A Chilling Documentary Analysis: Examining a Infamous Incident Through the Lens of a Florida Officer's Body Camera
The true crime category has a new medium, or perhaps even a completely fresh vocabulary and grammar: police body cam footage. Countenances of those harmed, observers and potential offenders loom up to the cameras, sometimes in the harsh glare of vehicle beams or torches as the officers approach, their faces and voices eloquent of wariness or fear or anger or suspiciously contrived innocence. And we often catch sight of the expressions of the law enforcement personnel, one waiting impassively while the other conducts the inquiry with what sometimes seems like extraordinary diffidence – though perhaps this is because they are aware they are being recorded.
A Growing Trend in Non-Fiction Cinema
We have already had the Netflix real-life crime film American Murder: Gabby Petito, about the slaying of an Instagram influencer by her partner, whose primary focus was officer recordings and in which, as in this film, the law enforcement seemed extraordinarily lax with the perpetrator. There is also Bill Morrison’s Oscar-nominated short Incident, made exclusively of officer footage. Now comes a new film by Geeta Gandbhir about the grim case of Ajike Owens in Ocala, Florida, a woman of colour whose children allegedly harassed and tormented her white neighbour, Susan Lorincz. In 2023, after an escalating series of neighbour-dispute incidents in which the police were summoned multiple times, Lorincz fatally shot Owens through her locked door, when Owens went to the neighbor's residence to address her about hurling items at her children.

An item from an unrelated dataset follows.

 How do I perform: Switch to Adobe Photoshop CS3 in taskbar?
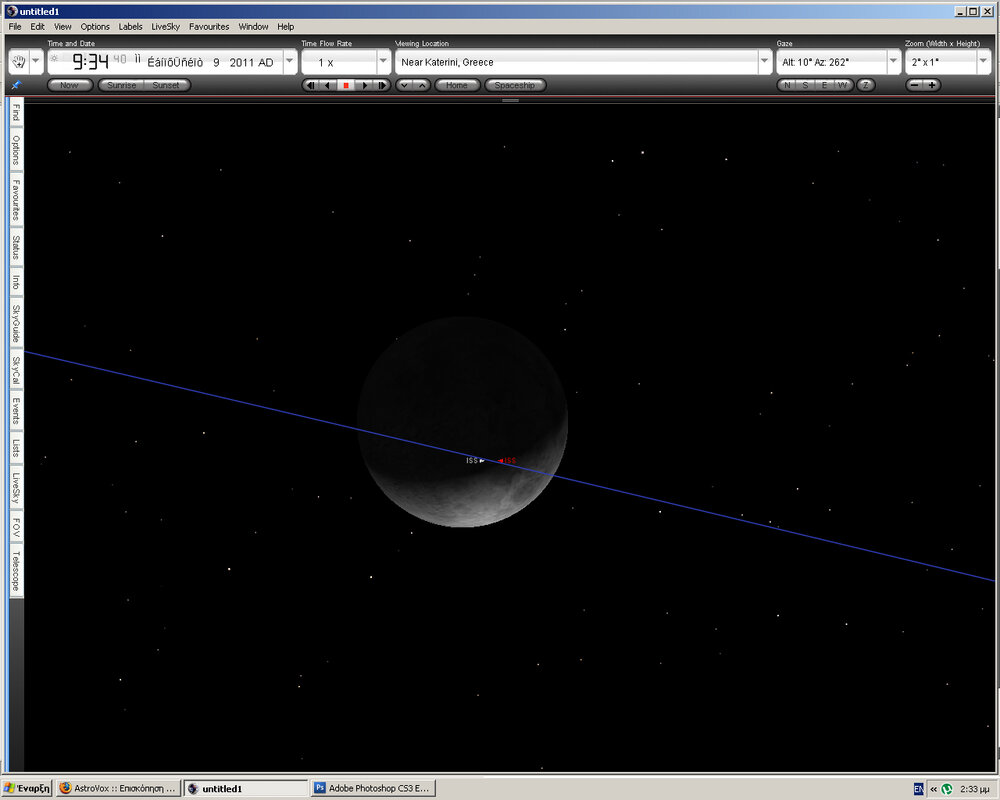point(373,788)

The Investigation and State Laws
The arresting officers found evidence that Lorincz had done internet searches into Florida’s “stand your ground” laws, which allow householders and others to use firearms if there is a reasonable belief of danger. The documentary builds its story with the body cam footage captured during the multiple officer calls to the location before the killing, and then at the horrific and chaotic incident site itself – prefaced by emergency call recordings of the caller contacting authorities in a melodramatically shaky voice. There is also police cell footage of Lorincz which has a chilly, queasy fascination.
Portrayal of the Accused
The documentary does not really suggest anything too complicated about Lorincz, or any mitigating factors. She is obviously disturbed, although the kids are heard calling her a derogatory term, an hurtful taunt. The production is showcased as an illustration of how self-defense regulations lead to senseless and tragic bloodshed. But the fact of firearm possession and the constitutional right (that historic American constitutional privilege that a late commentator famously claimed made firearm fatalities a price worth paying) is not much highlighted.

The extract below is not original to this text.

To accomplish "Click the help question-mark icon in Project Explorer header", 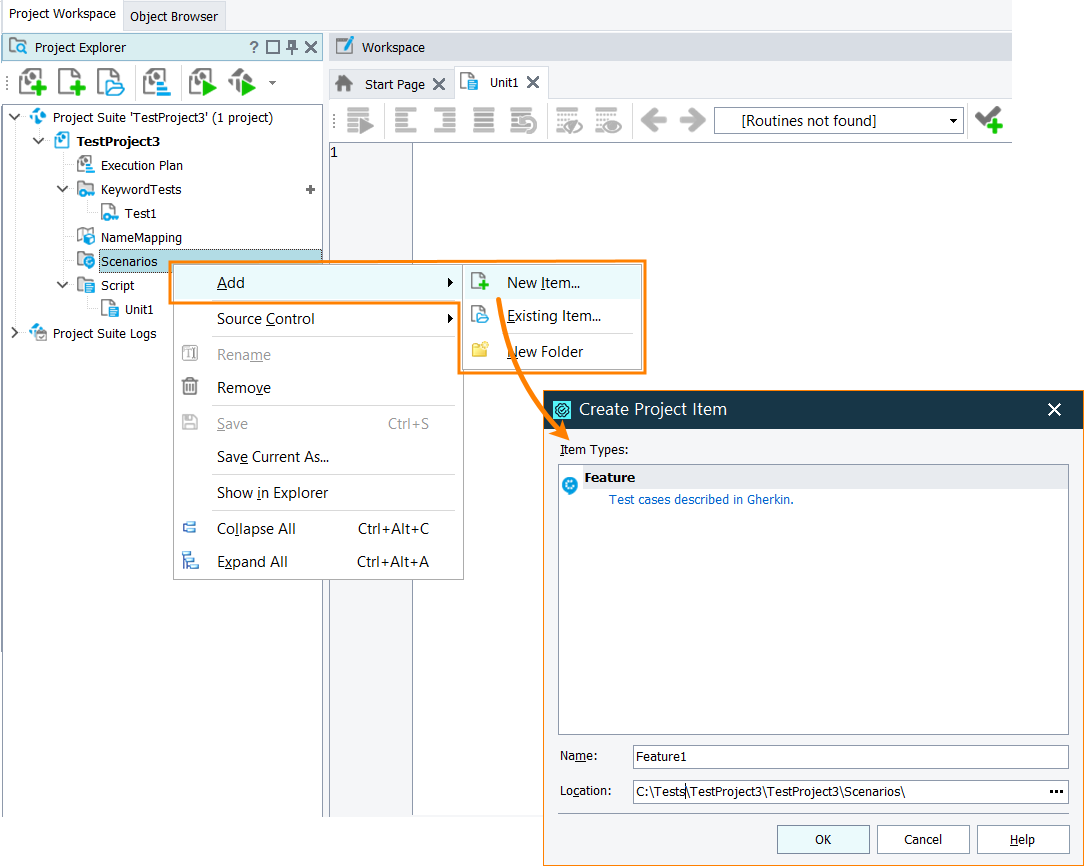I will pos(254,46).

Police Interrogation and Firearm Norms
It is feasible to watch the police interrogation scenes here and feel surprised at how minimal concern the officers took in this aspect. At what time did she purchase the firearm? Where (if anywhere) did she train in its use? Was this the first time she discharged the weapon? Where did she store it in the house? Was it just on the couch, loaded and ready? The police aren’t shown asking any of these surely relevant questions (though they could have inquired in footage that didn’t make the edit). Or is gun ownership so commonplace it would be like asking about kitchen appliances or toasters?
Detention and Consequences
For what appeared to her neighbors a very long time, the suspect was not even taken into custody and indicted, only held and even provided accommodation away from home for the night (another point of comparison, by the way, with the Gabby Petito case). And when she was ultimately formally arrested in the holding cell, there is an remarkable scene in which the individual simply declines to rise, will not extend her arms for the cuffs, not aggressively, but with the politely self-pitying air of someone whose mental health means that she is unable to comply. Did the gentle handling up until that point encouraged her to think that this might actually work?
Conclusion and Verdict
It didn’t; and the jury’s verdict is saved for the closing credits. A deeply sobering picture of U.S. justice and consequences.